Lewis Chaplin: I came across 2041’s images four years ago when I was idly researching how Flickr was being used by people with highly specific or marginal fetishes or obsessions. Many of these fetishes, it seems, did not have anywhere near the coherence or precision we now see post-internet, and the idea of the communicative and anonymising powers of online communication actively boosting or facilitating the psychological or impulsive nature of fetish really gripped me. While doing this research I came across many groups dedicated to the art of full coverage, entire bodily cloaking, being ‘fully veiled’. As is I suppose the intended effect, these images can be very difficult to work out in terms of intention, or the pleasure point in them. However 2041’s pictures stuck with me, I kept returning to them again and again – it was not only his meticulousness but the skill of composition, and the real performativity that seemed to come with the act of sharing online that was quite different.

BJP: Why did you want to publish them as a book?

LC: The thing I kept coming back to about 2041’s photographs was this compositional quality, and the idea that while they were made for quite a specific purpose, they actually reveal much more about the dynamics of photography – as performance, about visibility and concealment, or the constitution of identity through physical essence. To publish them in a book allowed me to acknowledge the authorship and artistry at work in these images but it also changes the context, which hopefully gives more conceptual space for some of these other statements about photography to become a bit more self-evident.

BJP: Did you publish all the images or make a selection?
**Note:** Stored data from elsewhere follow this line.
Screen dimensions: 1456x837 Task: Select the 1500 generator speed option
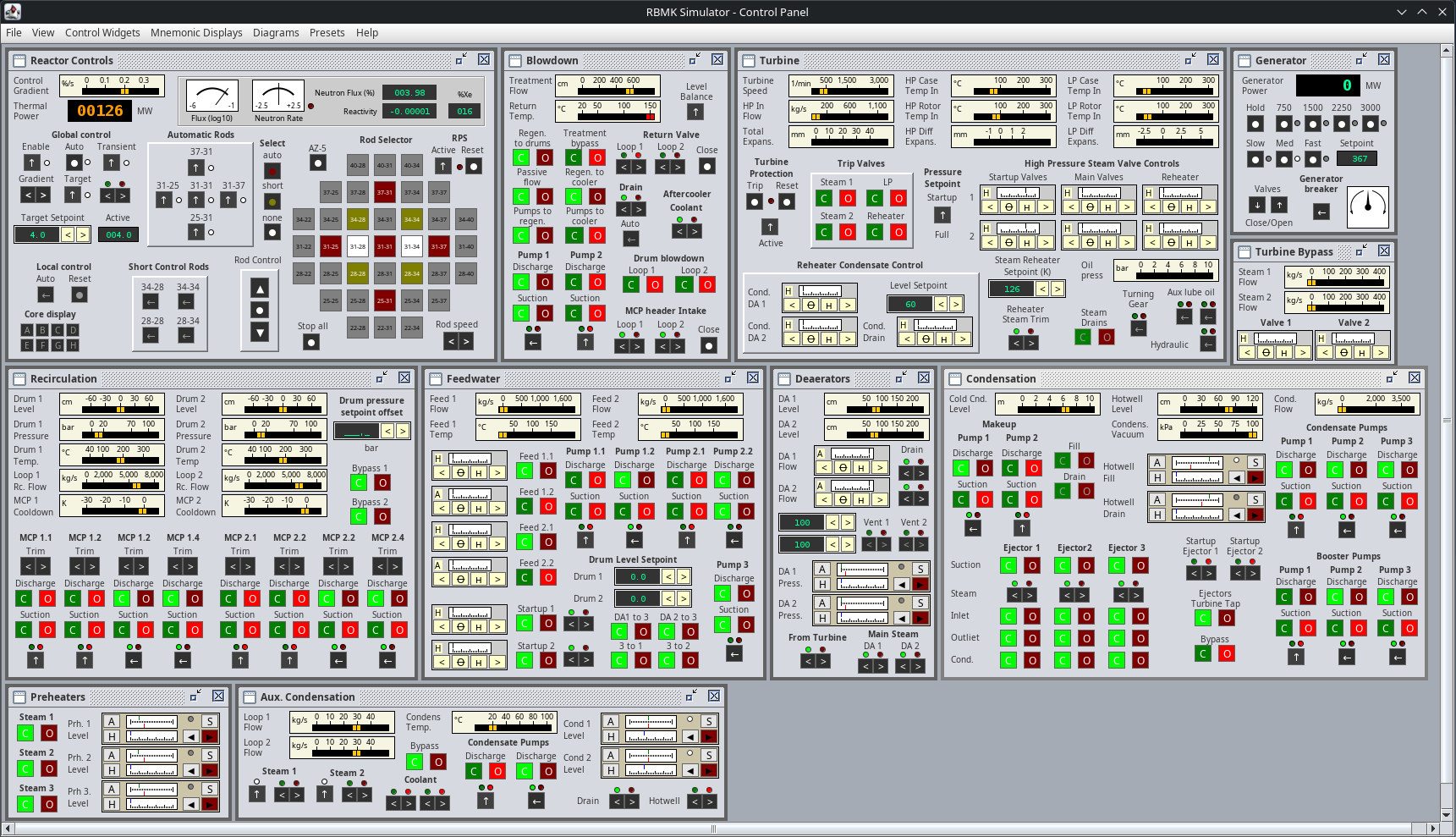1312,124
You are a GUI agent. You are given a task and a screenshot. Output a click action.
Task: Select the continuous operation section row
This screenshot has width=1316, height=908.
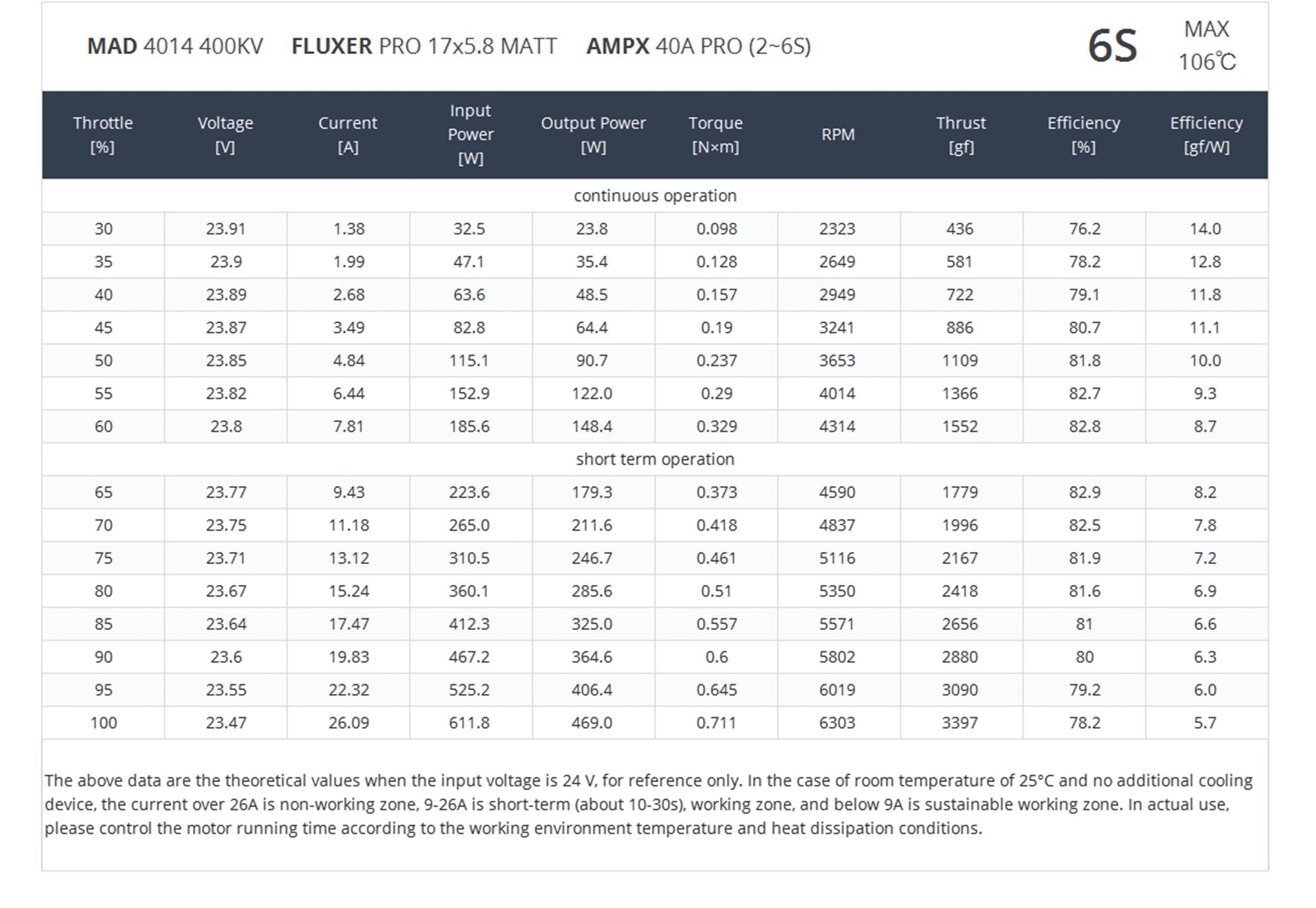coord(655,196)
If the latter, how did you choose what to show?

LC: Ben [Weaver] and I edited down around 60,000 photographs by 2041 into the selection you see here. Initially we were working with his uploads to Flickr, numbering 2000 or so, but then we got access to his whole hard-drive. It’s funny being asked what we ‘chose to show’ seeing as there is actually very little to show in the images! The edit was guided by a mixture of points; some purely aesthetic and compositional, others that have emphasise the performativity of this gesture, some that have more of ‘him’ in them. Obviously these images are very oblique, but it was important that we kept making the imagery kept throwing you curveballs – be that the addition of other people into the frame, his movement outside, or going from humorous to more sinister compositions.

BJP: How did you sequence the images?

LC: Very, very slowly. We spent almost a year on it. As I said above, it was important to try and actually narrativise this work, it isn’t supposed to be a typology or a catalogue raisonné, it’s a photobook. There is a rhythm that hopefully flows through the book, mainly this move from the images being at once extremely normal and domestic in their execution, but also surreal and quite confusing.

BJP: How closely was the author involved?

LC: He has been completely involved at all stages. He gave us the completely freedom to work his images as he saw fit, but oversaw all the edits of the book. He also contributed three texts to the book, some of which we commissioned and some already written. It was really important to me that this book didn’t fall into the distanced and postmodern trap that a lot of artists working with vernacular imagery hit – where using irony or reappropriation is a way to avoid some of the trickier questions of permission or, for that matter, the relevance of the work beyond a simple, flat visual punchline. He is the author of this book, they are his works. 2041 is a slight alteration of his online name, as he wanted complete anonymity. His actual online name is similar, and is from his WWII army conscription ID.

BJP: Does the meaning of the images change by taking them off the web and publishing them as a book? If so, how?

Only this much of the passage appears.